[Saved data entries]
______________________________
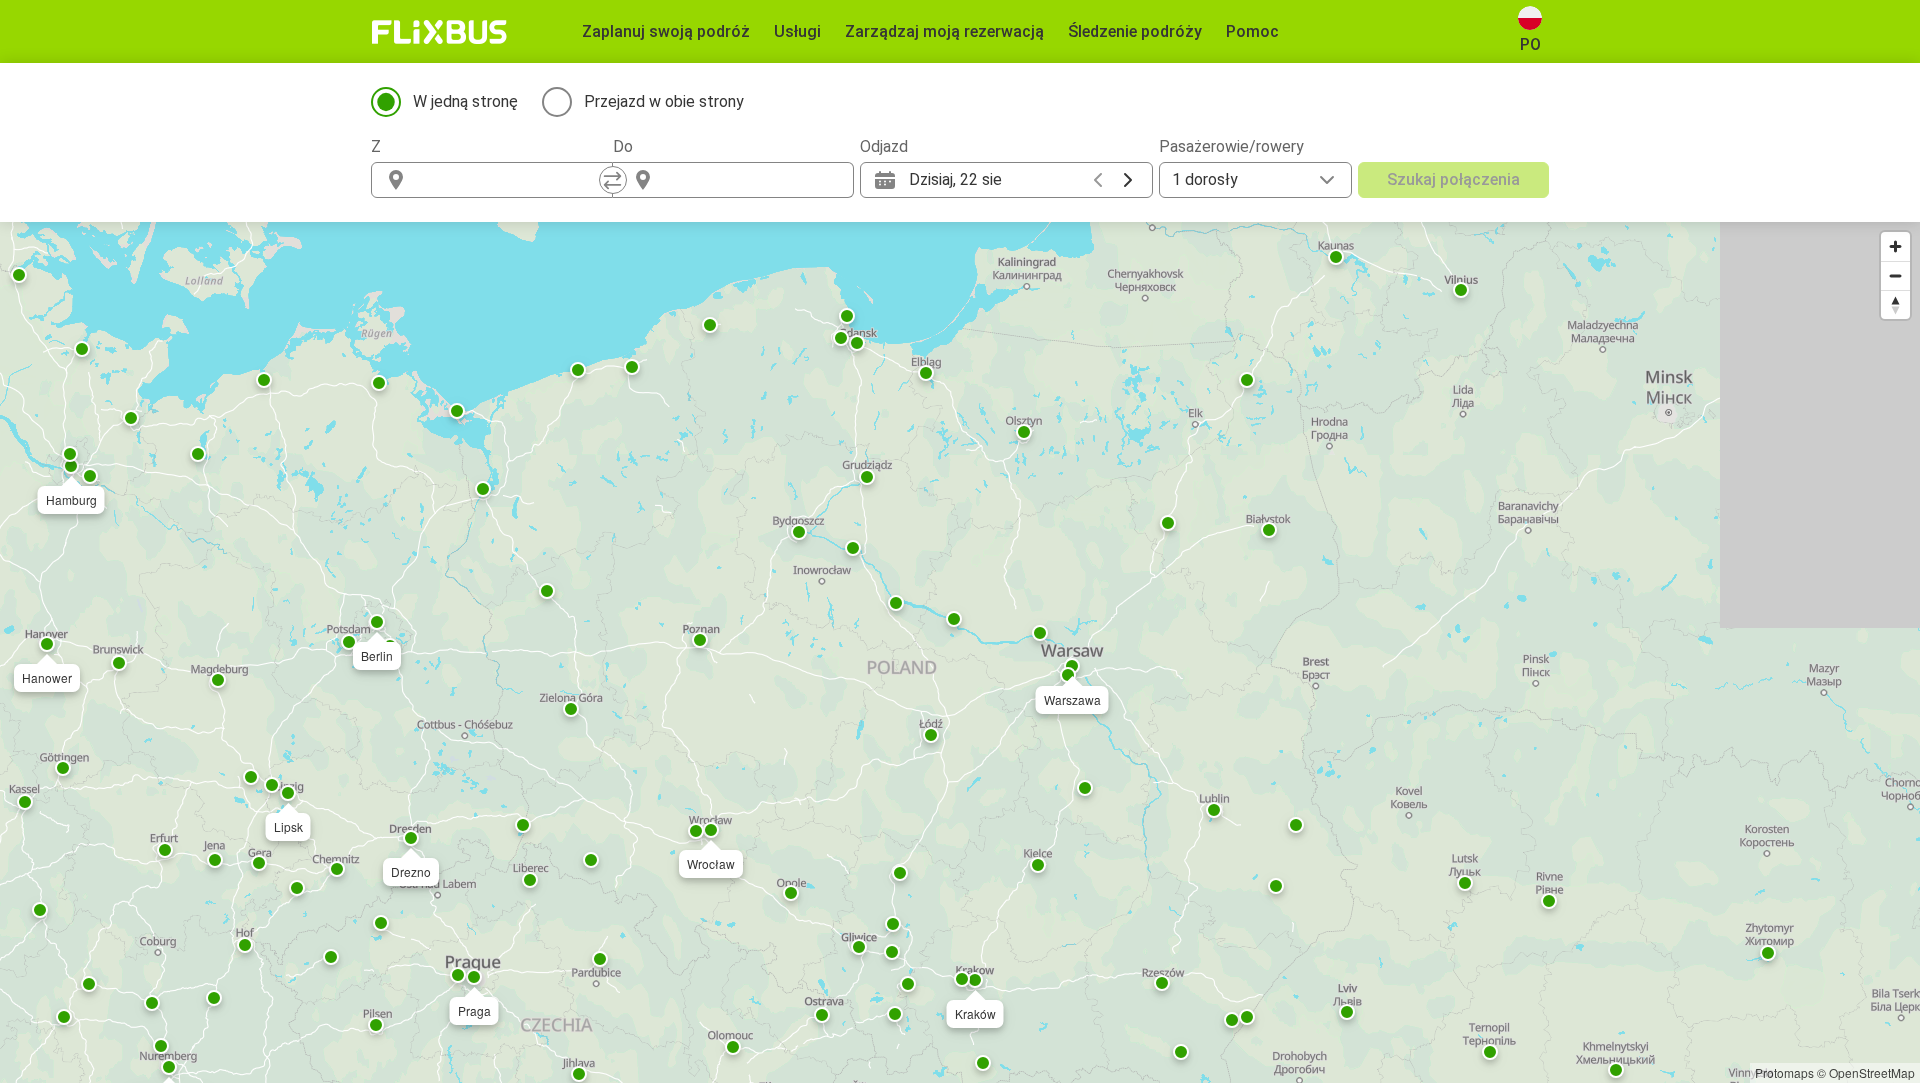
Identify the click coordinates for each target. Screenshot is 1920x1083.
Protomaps (1784, 1072)
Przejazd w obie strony (664, 101)
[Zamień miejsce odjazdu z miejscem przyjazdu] (613, 180)
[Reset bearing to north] (1895, 304)
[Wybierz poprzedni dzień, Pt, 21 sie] (1098, 180)
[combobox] (510, 180)
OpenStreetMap (1872, 1072)
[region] (960, 652)
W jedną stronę (465, 101)
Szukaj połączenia (1453, 179)
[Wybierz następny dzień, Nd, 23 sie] (1128, 180)
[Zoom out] (1895, 275)
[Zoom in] (1895, 246)
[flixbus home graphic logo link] (439, 32)
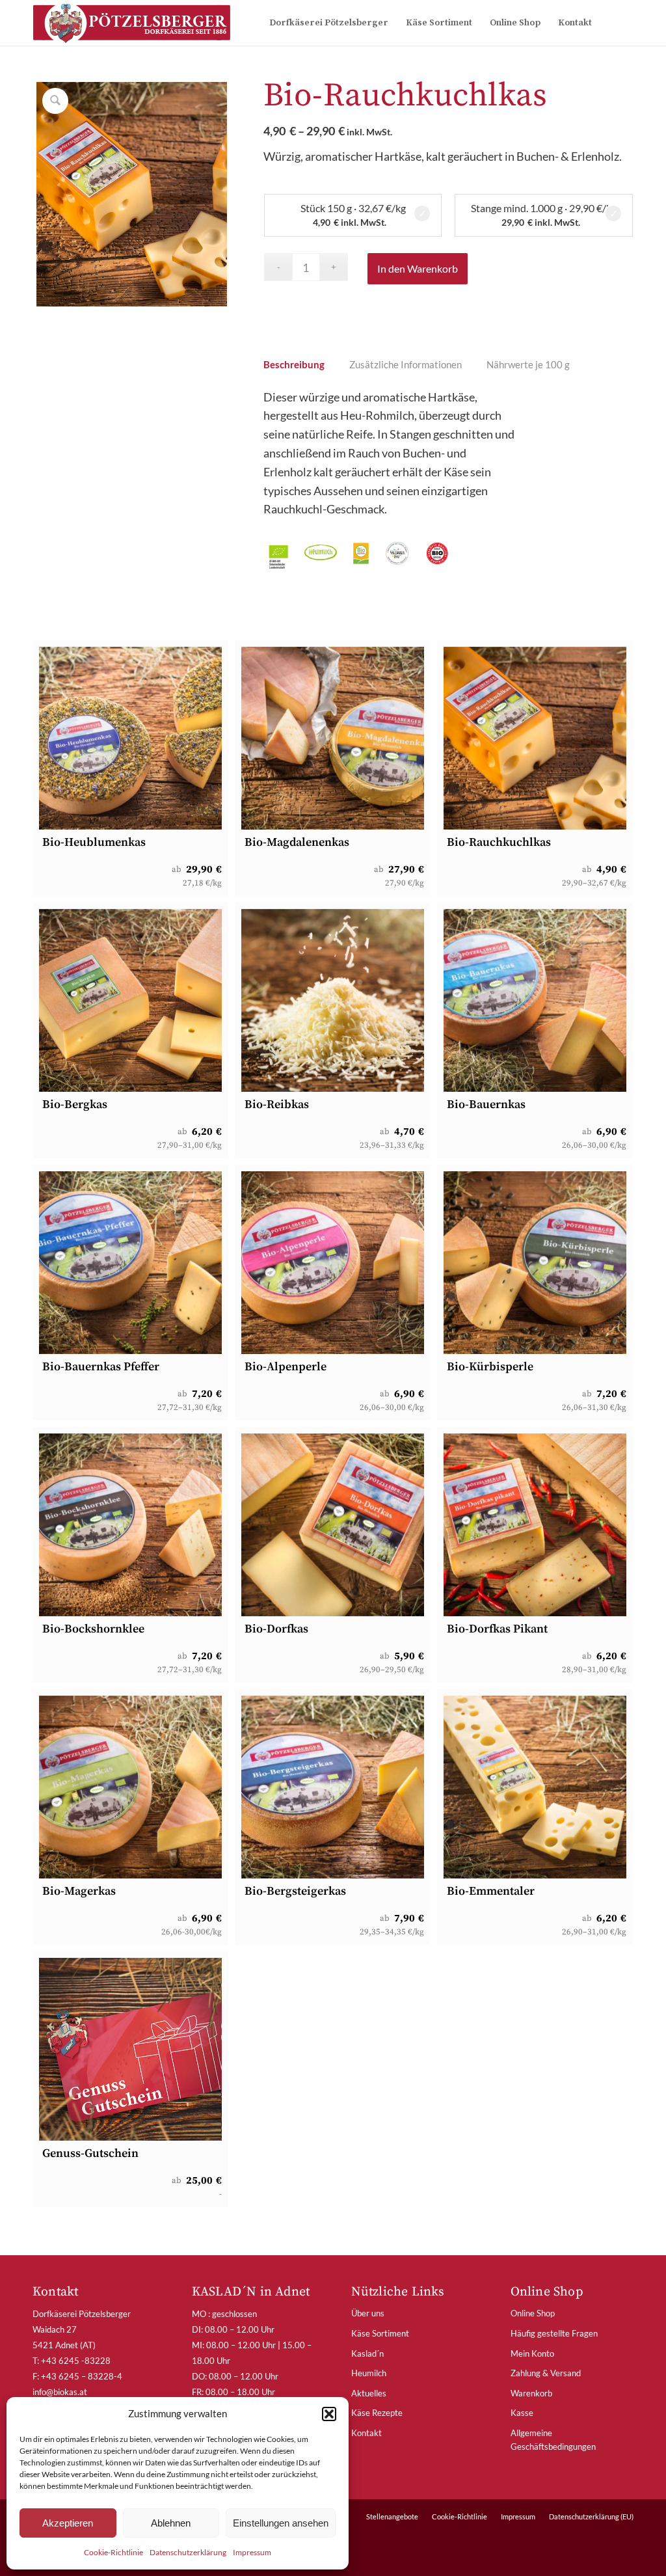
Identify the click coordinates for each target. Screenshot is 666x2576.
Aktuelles (368, 2393)
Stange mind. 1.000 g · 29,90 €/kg (544, 208)
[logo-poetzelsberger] (132, 23)
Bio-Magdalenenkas (332, 738)
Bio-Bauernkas (535, 1000)
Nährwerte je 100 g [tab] (528, 364)
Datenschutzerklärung (188, 2552)
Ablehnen (171, 2523)
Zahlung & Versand (546, 2373)
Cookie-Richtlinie (113, 2552)
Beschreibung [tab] (294, 364)
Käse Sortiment (380, 2333)
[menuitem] (329, 23)
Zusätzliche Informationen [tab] (405, 364)
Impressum (252, 2552)
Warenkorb (531, 2393)
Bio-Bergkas (130, 1000)
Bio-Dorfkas (332, 1524)
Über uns (367, 2313)
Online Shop (533, 2313)
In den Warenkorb (417, 268)
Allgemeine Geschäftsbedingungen (553, 2440)
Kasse (522, 2412)
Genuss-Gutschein (130, 2049)
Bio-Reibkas (332, 1000)
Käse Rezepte (377, 2412)
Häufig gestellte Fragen (554, 2333)
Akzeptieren (67, 2523)
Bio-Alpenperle (332, 1262)
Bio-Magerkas (130, 1787)
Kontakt (366, 2433)
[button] (329, 2413)
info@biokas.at (60, 2392)
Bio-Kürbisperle (535, 1262)
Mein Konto (532, 2353)
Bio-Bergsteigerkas (332, 1787)
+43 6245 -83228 (76, 2360)
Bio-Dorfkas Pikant (535, 1524)
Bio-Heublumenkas (130, 738)
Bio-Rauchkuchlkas (535, 738)
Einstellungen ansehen (280, 2523)
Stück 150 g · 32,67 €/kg (353, 208)
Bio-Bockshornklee (130, 1524)
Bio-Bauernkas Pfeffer (130, 1262)
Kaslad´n (367, 2353)
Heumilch (368, 2373)
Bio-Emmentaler (535, 1787)
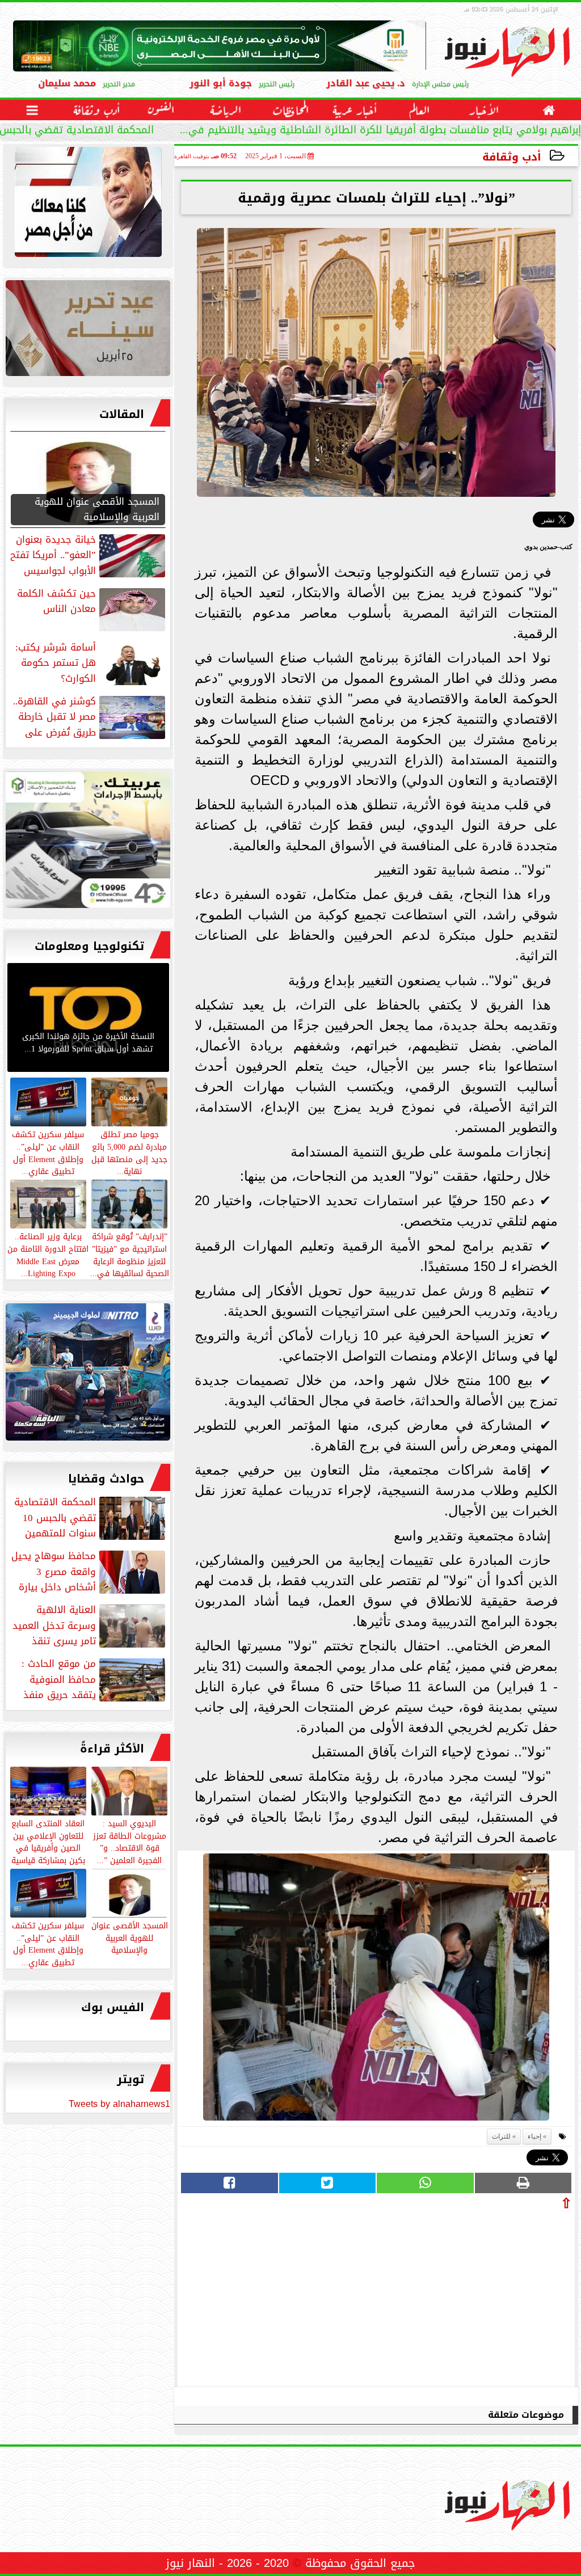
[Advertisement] (487, 2296)
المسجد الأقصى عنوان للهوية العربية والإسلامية (129, 1937)
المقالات (121, 414)
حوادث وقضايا (106, 1478)
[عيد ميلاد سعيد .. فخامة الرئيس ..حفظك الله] (88, 205)
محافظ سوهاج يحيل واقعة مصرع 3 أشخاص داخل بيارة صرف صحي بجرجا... (89, 1571)
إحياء (534, 2136)
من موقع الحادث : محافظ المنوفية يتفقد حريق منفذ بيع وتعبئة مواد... (94, 1679)
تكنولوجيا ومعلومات (89, 946)
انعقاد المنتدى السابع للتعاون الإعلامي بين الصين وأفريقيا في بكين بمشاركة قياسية (48, 1841)
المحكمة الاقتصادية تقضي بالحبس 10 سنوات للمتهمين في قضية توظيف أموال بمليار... (385, 131)
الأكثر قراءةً (112, 1748)
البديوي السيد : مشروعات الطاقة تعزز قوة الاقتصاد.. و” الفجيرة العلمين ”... (129, 1841)
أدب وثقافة (511, 156)
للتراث (501, 2136)
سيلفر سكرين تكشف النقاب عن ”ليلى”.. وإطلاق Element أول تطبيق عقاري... (48, 1943)
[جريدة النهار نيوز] (88, 842)
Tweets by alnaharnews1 (119, 2104)
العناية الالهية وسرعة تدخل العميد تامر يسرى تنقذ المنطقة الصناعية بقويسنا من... (89, 1625)
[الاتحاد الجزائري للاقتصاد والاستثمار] (88, 331)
______________________________
§ Your instructions: The reply should hold the entries above from the line with "[region] (960, 652)" to the line with "[عيد ميلاد سعيد", duplicated exactly, pictures excluded.

§ Written reply:
[region] (960, 652)
W jedną stronę (465, 101)
Szukaj połączenia (1453, 179)
[Wybierz następny dzień, Nd, 23 sie] (1128, 180)
[Zoom out] (1895, 275)
[Zoom in] (1895, 246)
[flixbus home graphic logo link] (439, 32)
Identify the click coordinates for each target. Screenshot is 666x2576.
Aktuelles (368, 2393)
Stange mind. 1.000 g · 29,90 €/kg (544, 208)
[logo-poetzelsberger] (132, 23)
Bio-Magdalenenkas (332, 738)
Bio-Bauernkas (535, 1000)
Nährwerte je 100 g [tab] (528, 364)
Datenschutzerklärung (188, 2552)
Ablehnen (171, 2523)
Zahlung & Versand (546, 2373)
Cookie-Richtlinie (113, 2552)
Beschreibung [tab] (294, 364)
Käse Sortiment (380, 2333)
[menuitem] (329, 23)
Zusätzliche Informationen [tab] (405, 364)
Impressum (252, 2552)
Warenkorb (531, 2393)
Bio-Bergkas (130, 1000)
Bio-Dorfkas (332, 1524)
Über uns (367, 2313)
Online Shop (533, 2313)
In den Warenkorb (417, 268)
Allgemeine Geschäftsbedingungen (553, 2440)
Kasse (522, 2412)
Genuss-Gutschein (130, 2049)
Bio-Reibkas (332, 1000)
Käse Rezepte (377, 2412)
Häufig gestellte Fragen (554, 2333)
Akzeptieren (67, 2523)
Bio-Alpenperle (332, 1262)
Bio-Magerkas (130, 1787)
Kontakt (366, 2433)
[button] (329, 2413)
info@biokas.at (60, 2392)
Bio-Kürbisperle (535, 1262)
Mein Konto (532, 2353)
Bio-Bergsteigerkas (332, 1787)
+43 6245 -83228 (76, 2360)
Bio-Dorfkas Pikant (535, 1524)
Bio-Heublumenkas (130, 738)
Bio-Rauchkuchlkas (535, 738)
Einstellungen ansehen (280, 2523)
Stück 150 g · 32,67 €/kg (353, 208)
Bio-Bockshornklee (130, 1524)
Bio-Bauernkas Pfeffer (130, 1262)
Kaslad´n (367, 2353)
Heumilch (368, 2373)
Bio-Emmentaler (535, 1787)
[Advertisement] (487, 2296)
المسجد الأقصى عنوان للهوية العربية والإسلامية (129, 1937)
المقالات (121, 414)
حوادث وقضايا (106, 1478)
[عيد ميلاد سعيد .. فخامة الرئيس ..حفظك الله] (88, 205)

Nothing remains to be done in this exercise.